▶ **WHAT TO WORK ON**
Rewrite these lines, replacing "Where should I click to" with "Which spot should I tap to" and leaving everything else the same.

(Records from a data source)

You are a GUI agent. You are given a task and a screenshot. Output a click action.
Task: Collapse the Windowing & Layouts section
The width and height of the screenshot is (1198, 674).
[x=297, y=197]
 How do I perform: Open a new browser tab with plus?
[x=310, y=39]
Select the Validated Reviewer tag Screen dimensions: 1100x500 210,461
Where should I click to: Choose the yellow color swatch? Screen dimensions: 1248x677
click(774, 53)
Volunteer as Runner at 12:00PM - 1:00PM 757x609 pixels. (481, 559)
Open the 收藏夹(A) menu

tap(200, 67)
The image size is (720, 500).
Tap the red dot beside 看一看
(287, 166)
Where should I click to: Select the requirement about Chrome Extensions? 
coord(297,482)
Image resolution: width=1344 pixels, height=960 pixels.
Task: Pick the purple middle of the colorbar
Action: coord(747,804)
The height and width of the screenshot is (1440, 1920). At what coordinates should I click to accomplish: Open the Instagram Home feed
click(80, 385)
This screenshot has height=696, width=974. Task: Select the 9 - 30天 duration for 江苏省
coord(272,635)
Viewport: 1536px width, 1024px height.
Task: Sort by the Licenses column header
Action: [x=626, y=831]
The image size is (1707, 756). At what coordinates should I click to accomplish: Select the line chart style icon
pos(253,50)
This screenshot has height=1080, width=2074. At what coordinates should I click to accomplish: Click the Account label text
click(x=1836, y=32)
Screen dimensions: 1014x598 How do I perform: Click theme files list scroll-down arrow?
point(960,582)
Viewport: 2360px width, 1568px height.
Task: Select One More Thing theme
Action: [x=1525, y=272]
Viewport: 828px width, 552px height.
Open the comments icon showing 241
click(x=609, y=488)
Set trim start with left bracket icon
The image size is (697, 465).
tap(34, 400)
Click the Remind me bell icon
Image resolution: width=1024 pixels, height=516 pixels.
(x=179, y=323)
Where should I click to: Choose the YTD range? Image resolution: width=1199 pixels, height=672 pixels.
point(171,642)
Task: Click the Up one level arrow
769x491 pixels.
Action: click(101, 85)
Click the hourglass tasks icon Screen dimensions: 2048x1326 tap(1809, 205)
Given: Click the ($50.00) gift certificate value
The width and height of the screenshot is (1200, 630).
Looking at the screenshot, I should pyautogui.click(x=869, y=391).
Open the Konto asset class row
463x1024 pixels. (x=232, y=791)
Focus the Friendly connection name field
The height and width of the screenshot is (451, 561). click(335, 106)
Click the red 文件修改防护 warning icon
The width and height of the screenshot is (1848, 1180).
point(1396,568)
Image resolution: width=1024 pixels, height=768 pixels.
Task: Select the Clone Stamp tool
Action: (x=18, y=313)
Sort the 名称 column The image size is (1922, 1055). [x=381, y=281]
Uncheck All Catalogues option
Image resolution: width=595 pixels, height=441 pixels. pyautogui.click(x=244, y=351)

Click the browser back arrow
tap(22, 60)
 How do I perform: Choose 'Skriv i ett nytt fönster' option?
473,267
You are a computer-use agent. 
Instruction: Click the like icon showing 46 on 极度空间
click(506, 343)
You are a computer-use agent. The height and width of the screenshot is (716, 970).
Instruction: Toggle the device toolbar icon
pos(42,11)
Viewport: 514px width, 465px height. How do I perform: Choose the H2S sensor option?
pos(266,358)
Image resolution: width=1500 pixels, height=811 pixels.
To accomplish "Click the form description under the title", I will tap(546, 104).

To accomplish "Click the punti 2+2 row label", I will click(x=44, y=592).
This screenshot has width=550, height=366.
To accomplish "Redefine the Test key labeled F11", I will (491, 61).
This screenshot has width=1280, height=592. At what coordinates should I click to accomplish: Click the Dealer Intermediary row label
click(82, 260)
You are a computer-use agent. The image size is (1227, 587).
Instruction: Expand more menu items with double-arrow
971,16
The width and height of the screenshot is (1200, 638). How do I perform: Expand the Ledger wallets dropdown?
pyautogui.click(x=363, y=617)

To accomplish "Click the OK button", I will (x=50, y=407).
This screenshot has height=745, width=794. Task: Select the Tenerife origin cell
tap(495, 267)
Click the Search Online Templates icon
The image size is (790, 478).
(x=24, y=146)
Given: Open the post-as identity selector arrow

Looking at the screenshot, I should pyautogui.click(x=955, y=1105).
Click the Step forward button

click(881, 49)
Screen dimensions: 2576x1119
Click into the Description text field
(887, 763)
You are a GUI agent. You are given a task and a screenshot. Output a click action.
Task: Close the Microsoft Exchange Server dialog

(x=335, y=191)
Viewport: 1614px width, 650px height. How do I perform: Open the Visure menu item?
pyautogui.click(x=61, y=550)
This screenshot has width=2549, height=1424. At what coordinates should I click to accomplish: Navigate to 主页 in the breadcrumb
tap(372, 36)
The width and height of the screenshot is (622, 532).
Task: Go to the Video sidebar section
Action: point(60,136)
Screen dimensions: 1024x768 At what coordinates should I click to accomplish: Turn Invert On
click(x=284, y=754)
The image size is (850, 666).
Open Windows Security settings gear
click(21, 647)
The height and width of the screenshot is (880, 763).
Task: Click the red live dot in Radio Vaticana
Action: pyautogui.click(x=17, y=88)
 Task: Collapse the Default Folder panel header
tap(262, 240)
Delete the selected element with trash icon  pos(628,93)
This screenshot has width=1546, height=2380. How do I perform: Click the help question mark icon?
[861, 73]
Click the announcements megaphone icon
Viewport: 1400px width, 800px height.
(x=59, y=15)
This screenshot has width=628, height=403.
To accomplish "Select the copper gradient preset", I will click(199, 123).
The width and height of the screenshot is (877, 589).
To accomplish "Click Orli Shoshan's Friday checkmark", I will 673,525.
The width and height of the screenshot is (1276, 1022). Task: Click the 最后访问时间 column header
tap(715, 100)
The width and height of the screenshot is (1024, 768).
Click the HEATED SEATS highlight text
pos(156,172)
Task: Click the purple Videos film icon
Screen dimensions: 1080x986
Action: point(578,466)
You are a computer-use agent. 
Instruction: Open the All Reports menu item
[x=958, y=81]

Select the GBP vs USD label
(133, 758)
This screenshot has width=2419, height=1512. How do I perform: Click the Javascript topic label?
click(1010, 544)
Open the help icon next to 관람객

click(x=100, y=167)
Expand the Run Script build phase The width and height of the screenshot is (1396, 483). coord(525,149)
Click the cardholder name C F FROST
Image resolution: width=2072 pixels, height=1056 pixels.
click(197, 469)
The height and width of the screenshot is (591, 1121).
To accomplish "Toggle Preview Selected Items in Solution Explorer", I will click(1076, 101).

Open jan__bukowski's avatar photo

▶ **EXERCISE SOLUTION**
You are a GUI agent. You are given a task and a screenshot. Output a click action.
Task: Collapse the Windowing & Layouts section
The width and height of the screenshot is (1198, 674).
[x=297, y=197]
 How do I perform: Open a new browser tab with plus?
[x=310, y=39]
Select the Validated Reviewer tag Screen dimensions: 1100x500 210,461
Which spot should I tap to: Choose the yellow color swatch? Screen dimensions: 1248x677
click(774, 53)
Volunteer as Runner at 12:00PM - 1:00PM 757x609 pixels. (481, 559)
Open the 收藏夹(A) menu

tap(200, 67)
The image size is (720, 500).
Tap the red dot beside 看一看
(287, 166)
Which spot should I tap to: Select the requirement about Chrome Extensions? 
coord(297,482)
Image resolution: width=1344 pixels, height=960 pixels.
Task: Pick the purple middle of the colorbar
Action: coord(747,804)
The height and width of the screenshot is (1440, 1920). At what coordinates should I click to accomplish: Open the Instagram Home feed
click(80, 385)
This screenshot has height=696, width=974. Task: Select the 9 - 30天 duration for 江苏省
coord(272,635)
Viewport: 1536px width, 1024px height.
Task: Sort by the Licenses column header
Action: [x=626, y=831]
The image size is (1707, 756). At what coordinates should I click to accomplish: Select the line chart style icon
pos(253,50)
This screenshot has height=1080, width=2074. At what coordinates should I click to accomplish: Click the Account label text
click(x=1836, y=32)
Screen dimensions: 1014x598 How do I perform: Click theme files list scroll-down arrow?
point(960,582)
Viewport: 2360px width, 1568px height.
Task: Select One More Thing theme
Action: [x=1525, y=272]
Viewport: 828px width, 552px height.
Open the comments icon showing 241
click(x=609, y=488)
Set trim start with left bracket icon
The image size is (697, 465).
tap(34, 400)
Click the Remind me bell icon
Image resolution: width=1024 pixels, height=516 pixels.
(x=179, y=323)
Which spot should I tap to: Choose the YTD range? Image resolution: width=1199 pixels, height=672 pixels.
point(171,642)
Task: Click the Up one level arrow
769x491 pixels.
Action: click(101, 85)
Click the hourglass tasks icon Screen dimensions: 2048x1326 tap(1809, 205)
Given: Click the ($50.00) gift certificate value
The width and height of the screenshot is (1200, 630).
Looking at the screenshot, I should pyautogui.click(x=869, y=391).
Open the Konto asset class row
463x1024 pixels. (x=232, y=791)
Focus the Friendly connection name field
The height and width of the screenshot is (451, 561). click(335, 106)
Click the red 文件修改防护 warning icon
The width and height of the screenshot is (1848, 1180).
point(1396,568)
Image resolution: width=1024 pixels, height=768 pixels.
Task: Select the Clone Stamp tool
Action: (x=18, y=313)
Sort the 名称 column The image size is (1922, 1055). [x=381, y=281]
Uncheck All Catalogues option
Image resolution: width=595 pixels, height=441 pixels. pyautogui.click(x=244, y=351)

Click the browser back arrow
tap(22, 60)
 How do I perform: Choose 'Skriv i ett nytt fönster' option?
473,267
You are a computer-use agent. 
Instruction: Click the like icon showing 46 on 极度空间
click(506, 343)
You are a computer-use agent. The height and width of the screenshot is (716, 970).
Instruction: Toggle the device toolbar icon
pos(42,11)
Viewport: 514px width, 465px height. How do I perform: Choose the H2S sensor option?
pos(266,358)
Image resolution: width=1500 pixels, height=811 pixels.
To accomplish "Click the form description under the title", I will tap(546, 104).

To accomplish "Click the punti 2+2 row label", I will click(x=44, y=592).
This screenshot has width=550, height=366.
To accomplish "Redefine the Test key labeled F11", I will (491, 61).
This screenshot has width=1280, height=592. At what coordinates should I click to accomplish: Click the Dealer Intermediary row label
click(82, 260)
You are a computer-use agent. The image size is (1227, 587).
Instruction: Expand more menu items with double-arrow
971,16
The width and height of the screenshot is (1200, 638). How do I perform: Expand the Ledger wallets dropdown?
pyautogui.click(x=363, y=617)

To accomplish "Click the OK button", I will (x=50, y=407).
This screenshot has height=745, width=794. Task: Select the Tenerife origin cell
tap(495, 267)
Click the Search Online Templates icon
The image size is (790, 478).
(x=24, y=146)
Given: Open the post-as identity selector arrow

Looking at the screenshot, I should pyautogui.click(x=955, y=1105).
Click the Step forward button

click(881, 49)
Screen dimensions: 2576x1119
Click into the Description text field
(887, 763)
You are a GUI agent. You are given a task and a screenshot. Output a click action.
Task: Close the Microsoft Exchange Server dialog

(x=335, y=191)
Viewport: 1614px width, 650px height. How do I perform: Open the Visure menu item?
pyautogui.click(x=61, y=550)
This screenshot has width=2549, height=1424. At what coordinates should I click to accomplish: Navigate to 主页 in the breadcrumb
tap(372, 36)
The width and height of the screenshot is (622, 532).
Task: Go to the Video sidebar section
Action: point(60,136)
Screen dimensions: 1024x768 At what coordinates should I click to accomplish: Turn Invert On
click(x=284, y=754)
The image size is (850, 666).
Open Windows Security settings gear
click(21, 647)
The height and width of the screenshot is (880, 763).
Task: Click the red live dot in Radio Vaticana
Action: pyautogui.click(x=17, y=88)
 Task: Collapse the Default Folder panel header
tap(262, 240)
Delete the selected element with trash icon  pos(628,93)
This screenshot has width=1546, height=2380. How do I perform: Click the help question mark icon?
[861, 73]
Click the announcements megaphone icon
Viewport: 1400px width, 800px height.
(x=59, y=15)
This screenshot has width=628, height=403.
To accomplish "Select the copper gradient preset", I will click(199, 123).
The width and height of the screenshot is (877, 589).
To accomplish "Click Orli Shoshan's Friday checkmark", I will 673,525.
The width and height of the screenshot is (1276, 1022). Task: Click the 最后访问时间 column header
tap(715, 100)
The width and height of the screenshot is (1024, 768).
Click the HEATED SEATS highlight text
pos(156,172)
Task: Click the purple Videos film icon
Screen dimensions: 1080x986
Action: point(578,466)
You are a computer-use agent. 
Instruction: Open the All Reports menu item
[x=958, y=81]

Select the GBP vs USD label
(133, 758)
This screenshot has width=2419, height=1512. How do I perform: Click the Javascript topic label?
click(1010, 544)
Open the help icon next to 관람객

click(x=100, y=167)
Expand the Run Script build phase The width and height of the screenshot is (1396, 483). coord(525,149)
Click the cardholder name C F FROST
Image resolution: width=2072 pixels, height=1056 pixels.
click(197, 469)
The height and width of the screenshot is (591, 1121).
To accomplish "Toggle Preview Selected Items in Solution Explorer", I will click(1076, 101).

Open jan__bukowski's avatar photo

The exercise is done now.